As I’ve been discussing lately, radio frequency (RF) interference causes lower throughput in wireless LANs (WLANs). It’s important that you learn as much as possible about what causes interference and what to do to minimize its impacts in order to maximize performance. Here we’ll focus on the interference generated by 2.4GHz cordless phones.
Today, you can purchase cordless phones that operate in a variety of frequency bands: 900MHz, 2.4GHz, and 5GHz. The phones causing the greatest potential for interfering with WLANs, especially 802.11b and 802.11g, are ones based on 2.4GHz — the same frequency used by 802.11b/g. I recently purchased a 2.4GHz cordless phone for my office, which prompted me to do some interference testing.
The access point in use for the testing was a Cisco 350 set to maximum transmit power of 100mW. The access point is located about 30 feet from my office.
As a wireless client, I used a laptop with AirMagnet monitoring software. AirMagnet is able to continually transmit packets of a specified size for a period of time while measuring signal strength, noise levels, packet retransmission rates, and throughput.
The cordless phone included I bought is an AT&T model number 2462. The phone’s documentation doesn’t identify the type of modulation or transmit power, but I imagine that it’s probably frequency hopping spread spectrum (FHSS) <DEFINE: FHSS> operating at 100mW.

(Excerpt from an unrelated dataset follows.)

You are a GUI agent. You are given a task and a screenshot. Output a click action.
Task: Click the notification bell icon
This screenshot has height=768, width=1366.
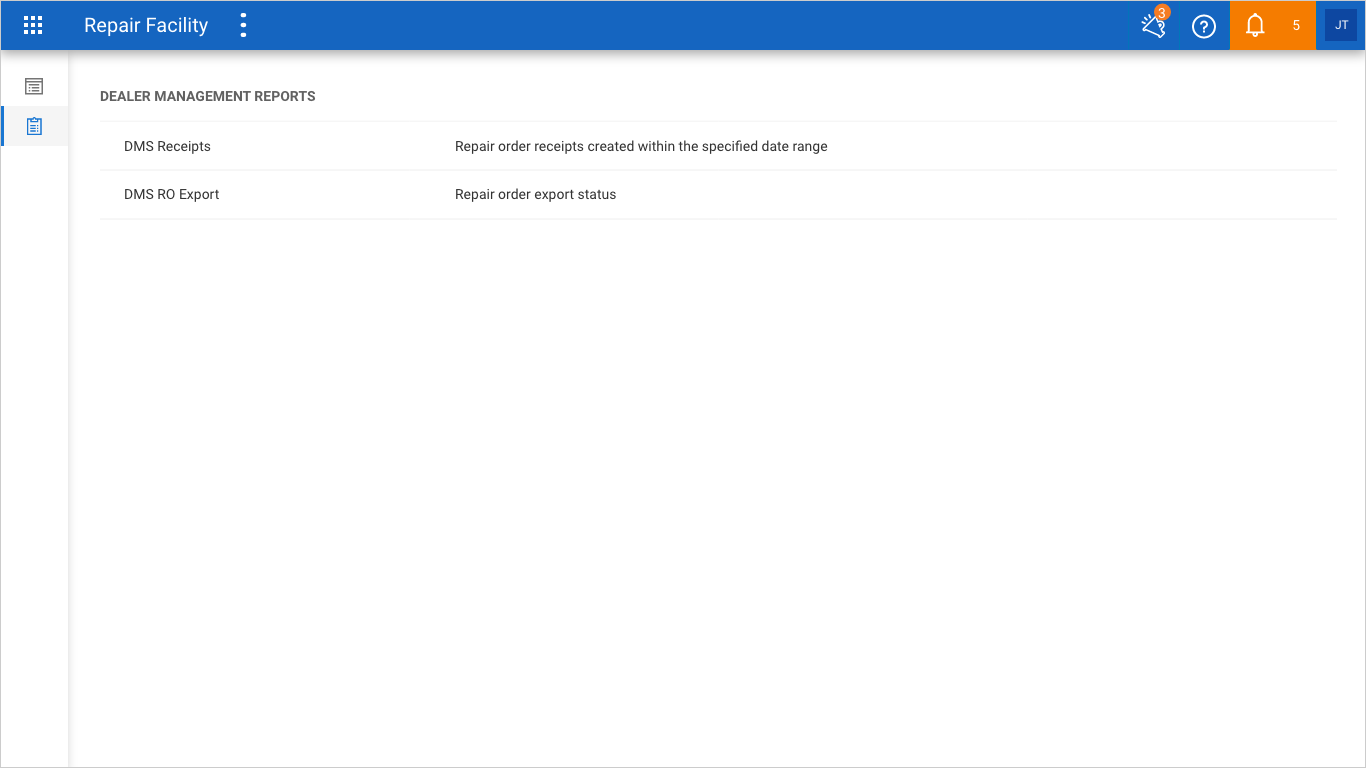(1255, 26)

As a baseline, I took some initial measurements without operating the cordless phone and with the access point set to channel 1. The access point signal level resulting from the beacons was -62dBm, sufficient for solid 11Mbps associations. Throughput tests indicated 607 packets per second (pps) while continuously sending 1,532 byte frames over a period of 15 seconds.
After turning the cordless phone on within one foot from the laptop, a typical scenario at my desk, I found that the throughput dropped to 416pps. This is a 31 percent drop in performance, which has a fairly significant impact on Web browsing. Picture-intensive sites paint in slower, but it wasn’t too troublesome. Keep in mind that the laptop was the only wireless client active on the network, though. Multiple active users would result in even more sluggish performance.

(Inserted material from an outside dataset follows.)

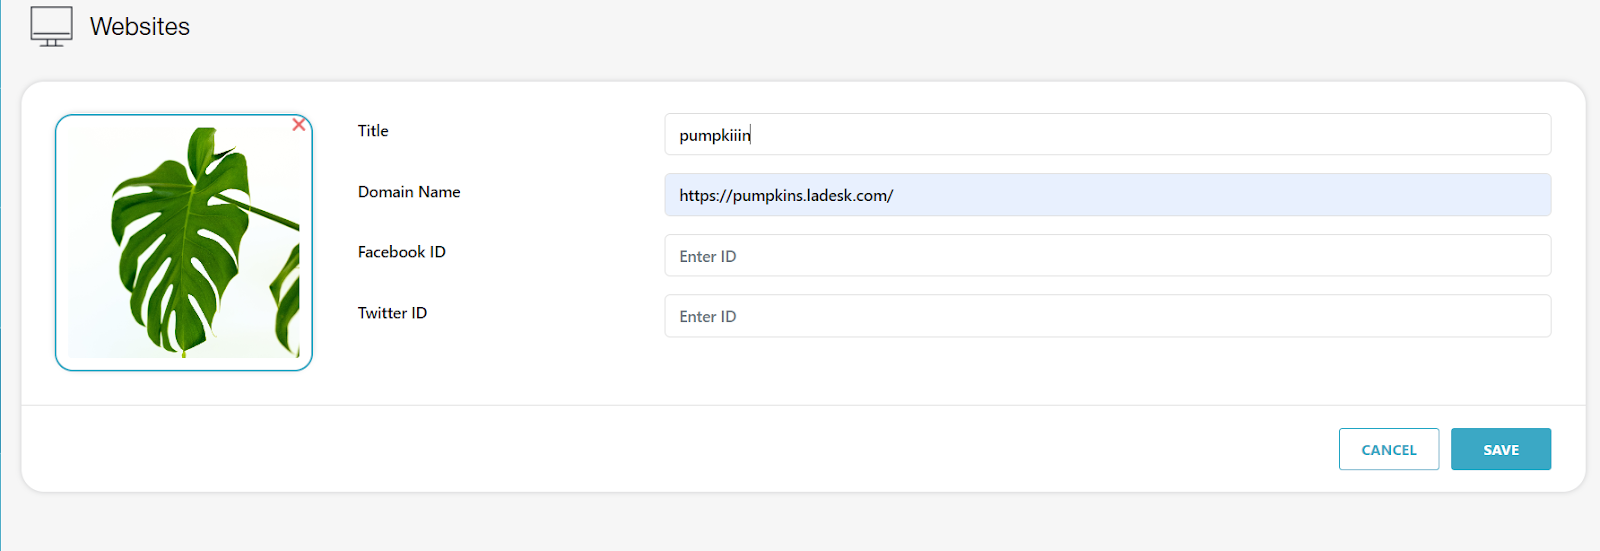Focus the Title field containing pumpkiiin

I continued the same throughput tests with the access point set to channels 6 and 11. I didn’t find any significant variation in results. The throughput dropped to around 400pps with the phone on regardless of the access point channel. This supports my assumption that the phone uses FHSS, which spreads the signal power over the entire 2.4GHz band. As a result, you can’t adjust access point to a channel that avoids the interference.
Before wrapping up the testing, I ran throughput tests from the laptop while farther away from the cordless phone. While someone was using the phone about 20 feet away with several walls in between, I reran the throughput tests. At this distance, I found that the throughput would decline only 7 percent, which didn’t have any noticeable affect on Web browsing.
As a result, the impact from cordless phones seems to be an issue that’s fairly local to the cordless phone handset. Just keep in mind that the interference is just as great when operating the wireless device near the base station, even if the phone is far away.
A surprising problem was that voice conversations over the cordless phone would crackle substantially while throughput tests were being run within close proximity to the phone or the base station. In fact, the quality of the audio was so bad that it would lead to discontinuing the call. This was much worse than the delays that the phone was inflicting on Web browsing.
Although the tests didn’t result in complete failure of the WLAN, I wouldn’t recommend deploying both 2.4GHz WLANs and phones in the same facility. Instead, lean toward using 5GHz phones.